Many of those, with perhaps the exception of the book-based scenarios mentioned first, are potentially real threats to our continued existence and deserve at least a watchful eye. But what if you are a scientist? Where does the rational, educated, intellectual reader of Lab News go for a worthwhile doomsday?
Dear friends, look no further than The Singularity.
The term singularity can mean different things to different people – mathematicians think of a non-dimensional point describable only by its position, while astronomers might use it as shorthand for a black hole (which, whatever its actual properties, presumably has some measurable dimension. You can go first with the tape measure).
The technological singularity is the proposed culmination of advances in technology, which have been following a steady geometric progression since the dawn of the industrial age. Probably the best-understood example of this is Moore's Law, which describes the doubling of computing power every couple of years or so.
The theory goes that this progression will at some point undergo a step change, and the growth in advances will suddenly accelerate. The event that will cause this step change is the application of machine intelligence to the design of greater machine intelligence.
Processor development driven by the human mind has given us the roughly two-year period for the doubling of power that Gordon Moore first observed way back in 1965. What might change, and relatively soon, is that computers become intelligent enough to design the next generation of processors themselves, and in less time than a human.
The point here is that the doubling period would not simply be shortened, it would also be the subject of an exponential decay. Say the first generation of machine-designed chip took just half the time to design its own successor, and that then also took half the time to create the third. Computing power would double in two years, then one year, then six months, then three months…
Bam! Singularity.
About four years ago, a bold claim which many see as a potential first step towards the singularity was made in the journal Science. A lab robot called Adam at Aberystwyth University, it was claimed, had made an independent scientific discovery. The machine had not only conducted the experiment – a fairly innocuous test of yeast strains – but had actually learned by the results to devise the next round of procedures. If we are to believe the hype, the RoboScientist was born.

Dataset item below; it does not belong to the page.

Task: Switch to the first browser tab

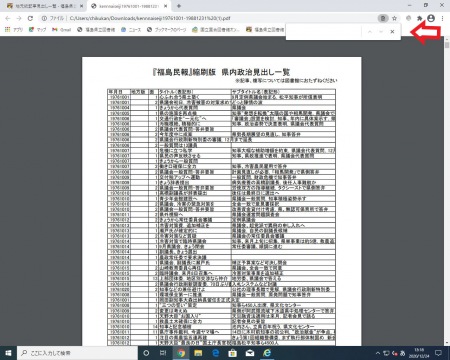Action: click(x=44, y=6)
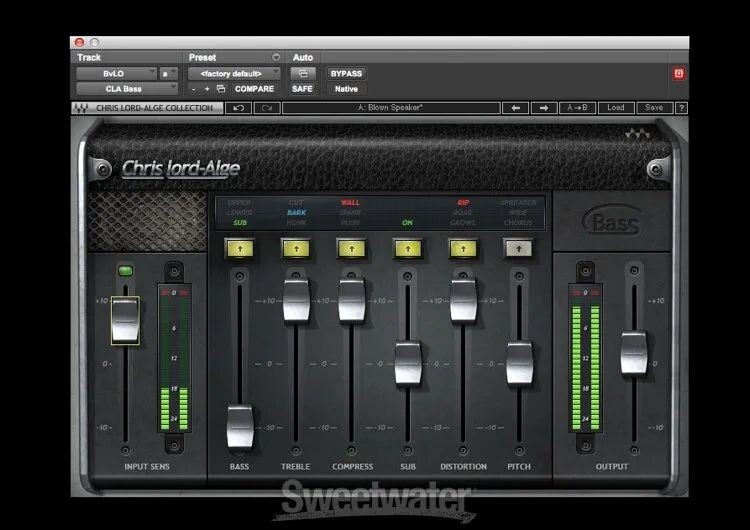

I was sceptical of it then, and I am now. We have seen plenty of advances in lab automation in the intervening four years, including two further doublings of processor power. What we have not seen is a machine that can demonstrate actual intelligence beyond the very narrow confines of an iterative process involving simple microorganisms. The Turing Test remains unpassed, over 60 years after being devised, and estimates for the date when a machine can convincingly imitate a human conversation remain stubbornly 20 years into the future: it was 20 years away at the turn of the millennium, and it is 20 years away now. It means at least ten further doublings or, to put it another way, we are barely one one-thousandth of the way from pre-digital technology to the first true machine intelligence.
A review of Adam and his ilk earlier this year in the open-access journal h+ concluded vaguely that there will be a time when Robot Scientists will work together with human scientists to advance knowledge. Hardly time to start building barricades.
But let's not get complacent. The step-change scenario could make nonsense of these arguments – and if so we in the laboratory community may have the dubious pleasure of having been at the vanguard of the apocalypse thanks to an over-smart lab robot that started thinking for itself. Forget Skynet – will we survive Adam?